Vaya a saber por qué goza de tanta aceptación la creencia de que la actitud correcta ante la dirigencia política en general y el gobierno de turno en particular es la queja permanente, la decepción y, como una consecuencia natural de ambas, el enojo.
Cualquiera que preste atención a los mensajes airados que cada día ingresan a la radio o a los comentarios que completan las páginas de información política, advertirá que casi nunca hay complacencia con una medida oficial.
No importa que proceda de las distintas administraciones municipal, provincial o nacional y que, por ese motivo, su origen esté en partidos de distinto signo.
En última instancia el que destruyó a fuerza de adjetivos la última decisión del intendente puede llegar a cerrar la boca ante un proyecto del gobernador o de la presidenta, pero lo que se estila es que si se toma el trabajo de manifestarse lo haga al borde de la ira, plenamente convencido de que, en el mejor de los casos los funcionarios son inútiles e ignorantes, y en el peor, corruptos.
Es posible que el escepticismo sea la condición natural de los ciudadanos del siglo XXI -y seguro hay más de una razón que lo justifique- pero no está tan claro por qué los que protestan con tanta convicción se sienten al margen del problema y pese a que disfrutan de un régimen democrático, no logran establecer la menor conexión entre ellos y quienes los gobiernan.
Fruto de esa concepción son las agresiones que en los últimos tiempos han sufrido, entre otros, Amado Boudou y Axel Kicillof. El vicepresidente fue abucheado durante un acto en Santa Fe y el viceministro de Economía recibió una completa batería de improperios de sus circunstanciales compañeros, en el viaje que los traía a todos de regreso al país desde las playas de Punta del Este.
Unos y otros se declaran “exasperados”, una condición que parece la más natural frente al poder y que no se puede discutir a riesgo de ser tildado de oficialista idiota o a sueldo. Ni el más pretencioso de los que busca el calor y el anonimato que da la multitud para insultar a sus anchas supera el nivel de los hinchas que, atrincherados en su necesidad, la emprenden en medio del partido contra sus propios futbolistas al grito de “jugadores/ la c….. de su madre/”.
Los ataques tribuneros se escudan en la pasión por una divisa. Los ciudadanos enojados, en cambio, ni siquiera se preocupan por encontrar justificativos más o menos creíbles. No es que exista un gran amor por la patria ni deseos incontenibles de trabajar por la recuperación de un hipotético modelo republicano.

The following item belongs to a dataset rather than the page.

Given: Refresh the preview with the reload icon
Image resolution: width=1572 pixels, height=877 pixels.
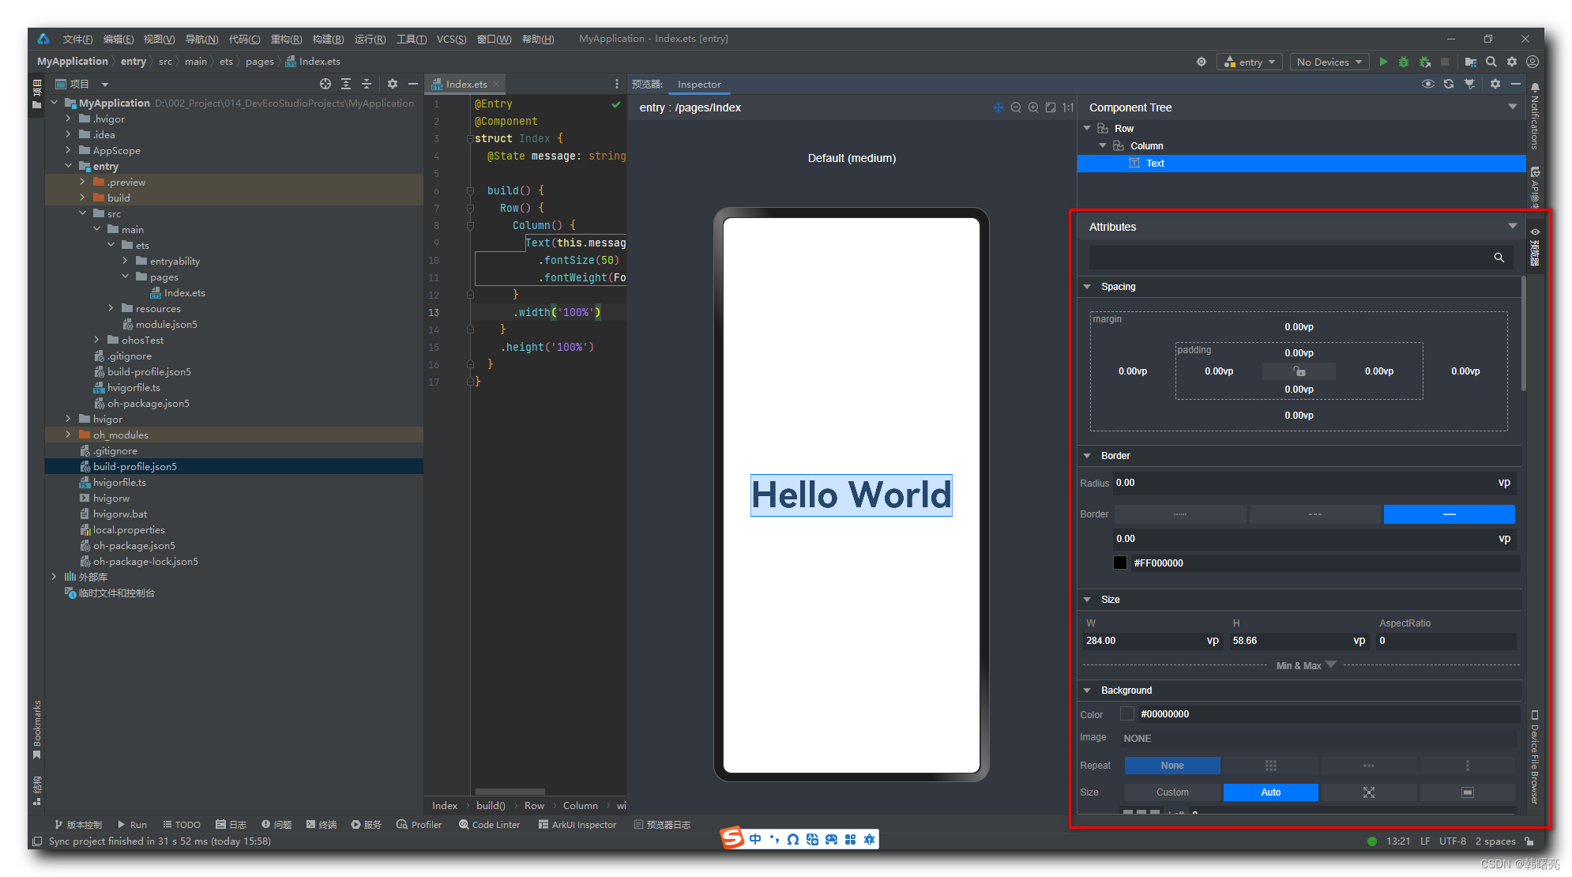Looking at the screenshot, I should (x=1449, y=84).

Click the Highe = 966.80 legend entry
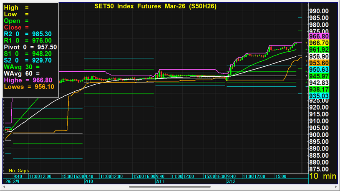[28, 80]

Lo que está de moda es la dichosa crispación que pone a gente adulta en idénticas condiciones que un nene de 3 años con berrinche o que un adolescente incrédulo, irascible y desganado.
Tanta iracundia no los vuelve más comprometidos ni los hace más espabilados sino todo lo contrario. Por ahora, sin embargo, corren con ventaja porque lo más granado de la inteligencia nacional se esmera a diario en encontrar justificativos para su conducta. Dicen que el discurso oficial los agravia y por eso necesitan descargarse o que la presunta adulteración de los mecanismos para medir la inflación ha herido su sensibilidad dejándolos en carne viva.

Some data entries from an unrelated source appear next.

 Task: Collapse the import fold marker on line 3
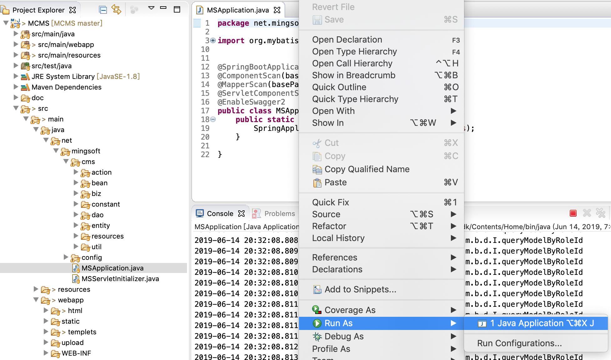pos(213,40)
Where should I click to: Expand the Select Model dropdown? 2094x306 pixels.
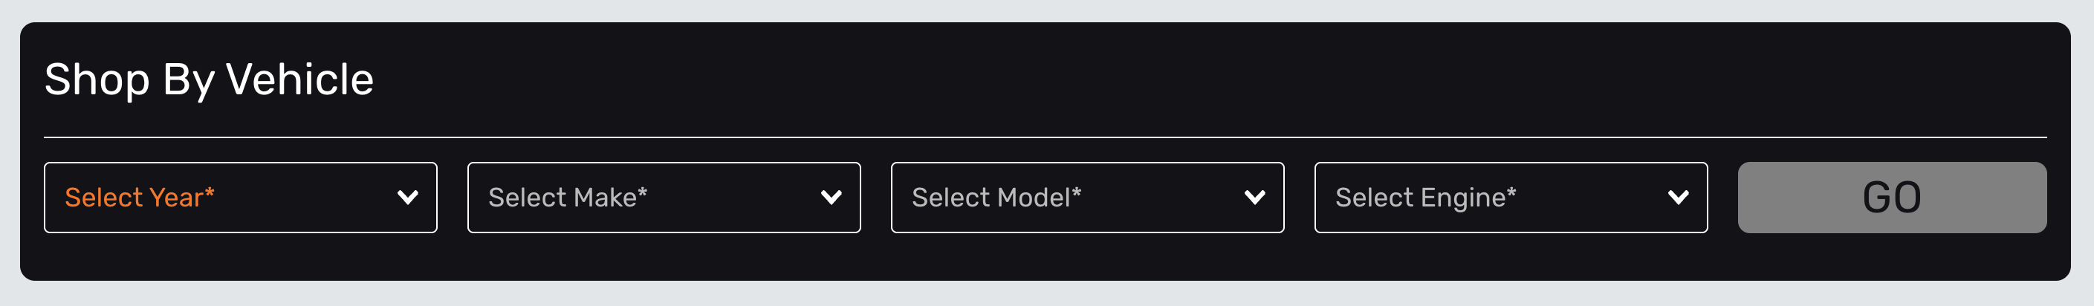tap(1087, 197)
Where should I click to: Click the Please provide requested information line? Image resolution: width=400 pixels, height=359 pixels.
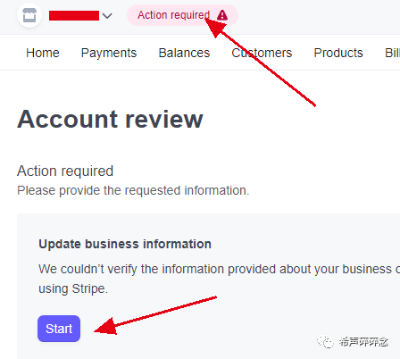[x=133, y=190]
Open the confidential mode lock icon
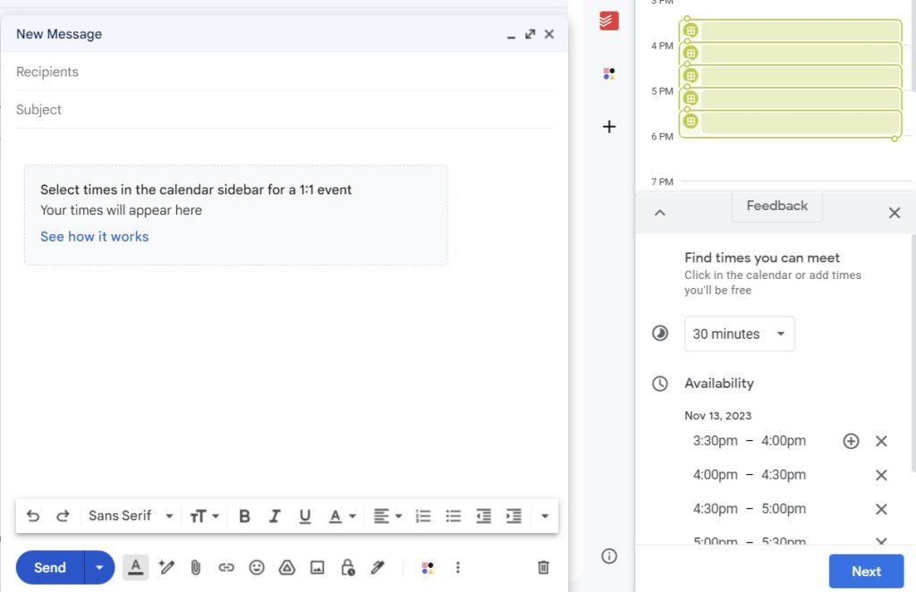916x592 pixels. click(348, 567)
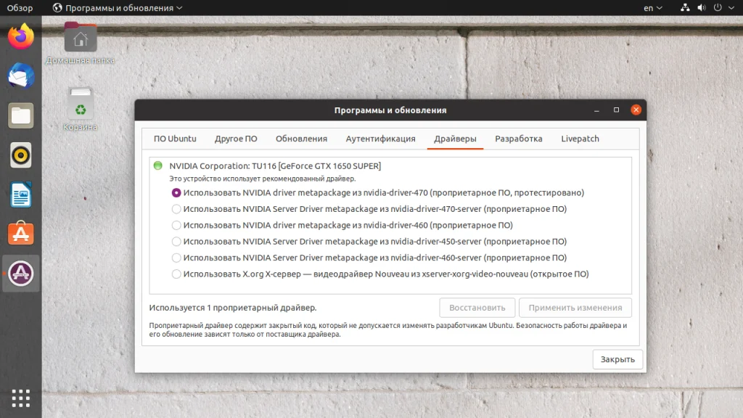The height and width of the screenshot is (418, 743).
Task: Select nvidia-driver-450-server metapackage
Action: (176, 242)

Sin tanto barniz sociológico, un ex oficialista devenido opositor por imperio de las circunstancias ha sido mucho más claro, honesto y contundente. Pablo Moyano, titular del gremio de Camioneros les pidió a sus ex compañeros de ruta Boudou y Kicillof “que se la banquen”.

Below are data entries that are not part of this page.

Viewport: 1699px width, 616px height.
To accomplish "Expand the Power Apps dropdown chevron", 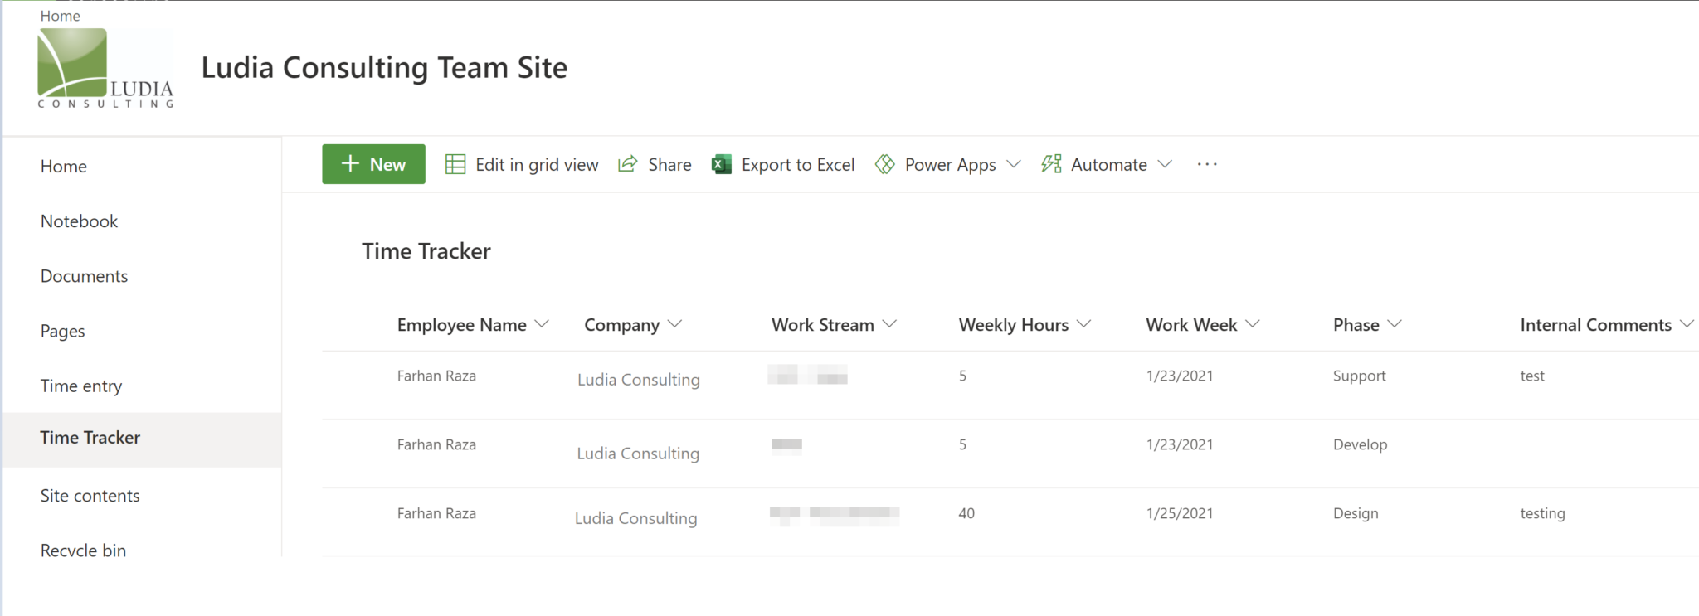I will (x=1013, y=164).
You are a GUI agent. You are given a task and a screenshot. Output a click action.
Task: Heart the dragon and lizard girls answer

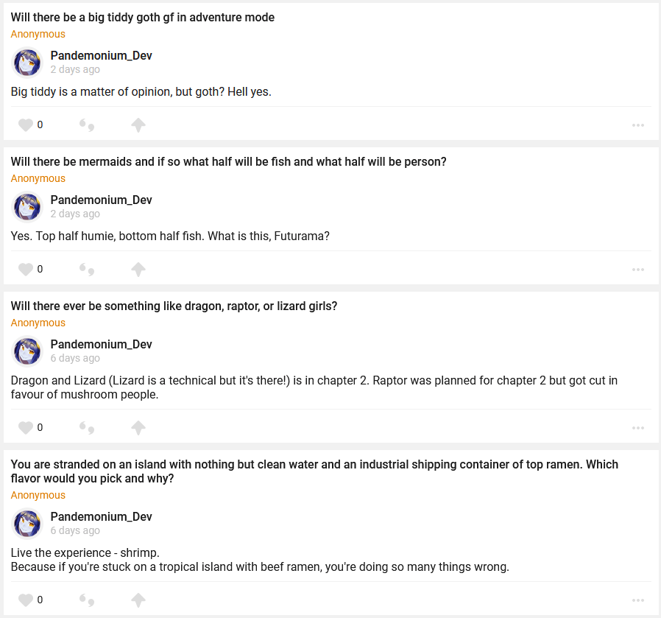26,428
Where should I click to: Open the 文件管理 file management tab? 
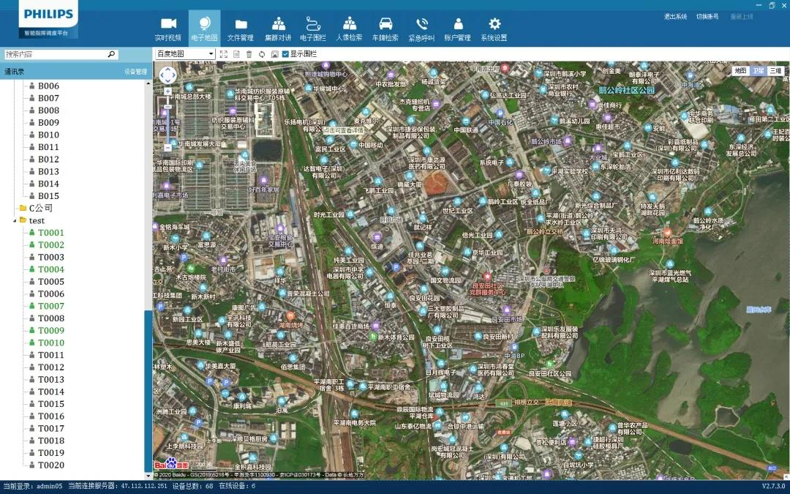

Sin la hipocresía de los que pusieron cara de circunstancia, criticaron el ataque y a renglón seguido lo justificaron en toda su extensión, Moyano recordó que "a mí me pintaron todo el barrio, toda la casa de insultos, y no fui llorando a ningún canal”. Su padre, el titular de la CGT Hugo Moyano, se unió a la corriente opositora mayoritaria y consideró que fue el propio gobierno el promotor de las agresiones.
Contentos de que les den letra, los crispados siguen juntando herrumbre, dirigiendo su dedo acusador hacia cualquiera que exhiba algún símbolo de poder y listos para los linchamientos de temporada en los ferrys que los traen de vuelta del verano esteño. Una verdadera paquetería.